Open AccessTreosulfan-based conditioning for hematopoietic stem cell transplantation in patients with Diamond–Blackfan anemia
Author(s) -
Svetlana Radygina,
С. Н. Козловская,
А. П. Васильева,
Irina Shipitsina,
А. А. Богоявленская,
Г. С. Овсянникова,
Anna Shcherbina,
Ю. В. Скворцова,
Dmitriy Balashov,
Mikhail Maschan
Publication year - 2021
Publication title -
voprosy gematologii/onkologii i immunopatologii v pediatrii
Language(s) - English
Resource type - Journals
eISSN - 2414-9314
pISSN - 1726-1708
DOI - 10.24287/1726-1708-2021-20-2-40-45
Subject(s) - treosulfan , medicine , mucositis , transplantation , hematopoietic stem cell transplantation , hematology , surgery , busulfan , diamond–blackfan anemia , aplastic anemia , bone marrow , chemotherapy , ribosome , rna , biochemistry , chemistry , gene
Busulfan-based conditioning regimens before hematopoietic stem cell transplantation (HSCT) in patients with Diamond–Blackfan anemia (DBA) are the standard therapy for a long time.
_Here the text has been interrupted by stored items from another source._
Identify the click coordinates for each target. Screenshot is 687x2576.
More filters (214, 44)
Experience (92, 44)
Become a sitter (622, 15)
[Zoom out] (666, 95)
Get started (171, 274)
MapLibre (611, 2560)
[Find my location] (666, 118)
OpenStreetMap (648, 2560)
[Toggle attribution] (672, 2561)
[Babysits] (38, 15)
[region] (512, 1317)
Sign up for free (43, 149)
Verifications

Unfortunately, the high incidence of toxic complications is the cause of transplant-related mortality (TRM) or low quality of life. Treosulfan-based conditioning is very attractive, however only limited data exists of its administration in DBA patients. In this article, we present the experience of treosulfan usage along with novel approaches to “graft versus host” disease (GVHD) prophylaxis in Dmitry Rogachev National Medical Research Center of Pediatric Hematology, Oncology and Immunology. The study was approved by the Independent Ethics Committee of the Dmitry Rogachev National Medical Research Center of Pediatric Hematology, Oncology and Immunology. From 2012 to 2020, 9 patients with DBA underwent HSCT. Matched unrelated donors were used in 7 patients, mismatched related in 1, and HLA-identical sibling in 1 patient. All patients received treosulfan-based conditioning. The sources of HSC were bone marrow (n = 3) and peripheral blood after TCRab+/CD19+ graft depletion (n = 6). Eight patients received various regimens of post-transplant prophylaxis, included calcineurin inhibitors alone or in combinations, 1 patient – mycophenolate mofetil. All transplanted patients engrafted. Median follow-up in survivors (n = 8) was 35.6 months. One patient (Karnofsky-index before HSCT 40%) died on day +58 due to multio rgan failure, caused by toxic and infectious complications. Besides, three patients had clinically signifiant toxic complications: oral mucositis grade 3 in 1 patient, treosulfan skin toxicity in 2, and moderate veno-occlusive-disease in 1 patient. Five patients had acute GVHD grade II with complete response to the 1st line therapy. There was no evidence of acute GVHD grade III–IV as well as chronic GVHD. Our data demonstrate, that treosulfan-based conditioning, alongside new cellular engineering approaches is effctive options for HSCT outcomes in patients with DBA.